DATA FOR PROCESSING below:
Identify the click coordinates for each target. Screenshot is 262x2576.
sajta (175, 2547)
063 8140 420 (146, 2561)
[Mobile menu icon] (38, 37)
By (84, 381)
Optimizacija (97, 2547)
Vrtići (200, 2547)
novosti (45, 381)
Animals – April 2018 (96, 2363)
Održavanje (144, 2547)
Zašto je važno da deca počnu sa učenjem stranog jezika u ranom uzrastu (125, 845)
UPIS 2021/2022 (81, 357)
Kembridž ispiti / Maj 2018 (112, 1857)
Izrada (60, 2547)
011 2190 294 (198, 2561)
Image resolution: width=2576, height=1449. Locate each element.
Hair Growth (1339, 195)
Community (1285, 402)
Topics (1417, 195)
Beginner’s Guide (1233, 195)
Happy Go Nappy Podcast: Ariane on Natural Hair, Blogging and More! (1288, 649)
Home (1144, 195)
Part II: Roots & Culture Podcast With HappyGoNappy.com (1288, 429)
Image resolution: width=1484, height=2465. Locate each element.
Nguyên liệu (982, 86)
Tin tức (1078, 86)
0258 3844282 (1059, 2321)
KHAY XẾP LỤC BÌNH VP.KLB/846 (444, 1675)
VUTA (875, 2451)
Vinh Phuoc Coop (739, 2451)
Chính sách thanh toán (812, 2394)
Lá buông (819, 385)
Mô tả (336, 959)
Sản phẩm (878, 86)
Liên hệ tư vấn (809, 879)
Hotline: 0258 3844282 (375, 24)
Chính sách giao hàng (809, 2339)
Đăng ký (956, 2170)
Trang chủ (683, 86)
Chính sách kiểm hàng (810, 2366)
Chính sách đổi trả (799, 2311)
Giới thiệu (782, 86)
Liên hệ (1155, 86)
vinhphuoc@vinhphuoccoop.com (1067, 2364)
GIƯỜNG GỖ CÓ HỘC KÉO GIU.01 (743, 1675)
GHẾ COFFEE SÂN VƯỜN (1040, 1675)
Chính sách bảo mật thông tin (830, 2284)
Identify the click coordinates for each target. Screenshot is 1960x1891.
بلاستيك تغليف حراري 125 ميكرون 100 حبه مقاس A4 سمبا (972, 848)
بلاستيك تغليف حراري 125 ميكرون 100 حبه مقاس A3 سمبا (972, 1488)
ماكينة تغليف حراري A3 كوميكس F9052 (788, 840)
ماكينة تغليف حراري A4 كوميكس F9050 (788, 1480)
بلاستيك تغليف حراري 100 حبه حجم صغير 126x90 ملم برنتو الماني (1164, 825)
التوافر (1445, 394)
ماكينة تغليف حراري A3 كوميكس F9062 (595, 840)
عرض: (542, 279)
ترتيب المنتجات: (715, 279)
End of DATA FOR PROCESSING.
§ **WHAT TO PRODUCE**:
Output all of the records, keeping every word exact.

§ **ANSWER TO THIS PROBLEM**:
Identify the click coordinates for each target. Screenshot is 262x2576.
sajta (175, 2547)
063 8140 420 (146, 2561)
[Mobile menu icon] (38, 37)
By (84, 381)
Optimizacija (97, 2547)
Vrtići (200, 2547)
novosti (45, 381)
Animals – April 2018 (96, 2363)
Održavanje (144, 2547)
Zašto je važno da deca počnu sa učenjem stranog jezika u ranom uzrastu (125, 845)
UPIS 2021/2022 (81, 357)
Kembridž ispiti / Maj 2018 (112, 1857)
Izrada (60, 2547)
011 2190 294 (198, 2561)
Image resolution: width=2576, height=1449. Locate each element.
Hair Growth (1339, 195)
Community (1285, 402)
Topics (1417, 195)
Beginner’s Guide (1233, 195)
Happy Go Nappy Podcast: Ariane on Natural Hair, Blogging and More! (1288, 649)
Home (1144, 195)
Part II: Roots & Culture Podcast With HappyGoNappy.com (1288, 429)
Image resolution: width=1484, height=2465. Locate each element.
Nguyên liệu (982, 86)
Tin tức (1078, 86)
0258 3844282 (1059, 2321)
KHAY XẾP LỤC BÌNH VP.KLB/846 (444, 1675)
VUTA (875, 2451)
Vinh Phuoc Coop (739, 2451)
Chính sách thanh toán (812, 2394)
Lá buông (819, 385)
Mô tả (336, 959)
Sản phẩm (878, 86)
Liên hệ tư vấn (809, 879)
Hotline: 0258 3844282 (375, 24)
Chính sách giao hàng (809, 2339)
Đăng ký (956, 2170)
Trang chủ (683, 86)
Chính sách kiểm hàng (810, 2366)
Chính sách đổi trả (799, 2311)
Giới thiệu (782, 86)
Liên hệ (1155, 86)
vinhphuoc@vinhphuoccoop.com (1067, 2364)
GIƯỜNG GỖ CÓ HỘC KÉO GIU.01 (743, 1675)
GHẾ COFFEE SÂN VƯỜN (1040, 1675)
Chính sách bảo mật thông tin (830, 2284)
Identify the click coordinates for each target. Screenshot is 1960x1891.
بلاستيك تغليف حراري 125 ميكرون 100 حبه مقاس A4 سمبا (972, 848)
بلاستيك تغليف حراري 125 ميكرون 100 حبه مقاس A3 سمبا (972, 1488)
ماكينة تغليف حراري A3 كوميكس F9052 (788, 840)
ماكينة تغليف حراري A4 كوميكس F9050 (788, 1480)
بلاستيك تغليف حراري 100 حبه حجم صغير 126x90 ملم برنتو الماني (1164, 825)
التوافر (1445, 394)
ماكينة تغليف حراري A3 كوميكس F9062 (595, 840)
عرض: (542, 279)
ترتيب المنتجات: (715, 279)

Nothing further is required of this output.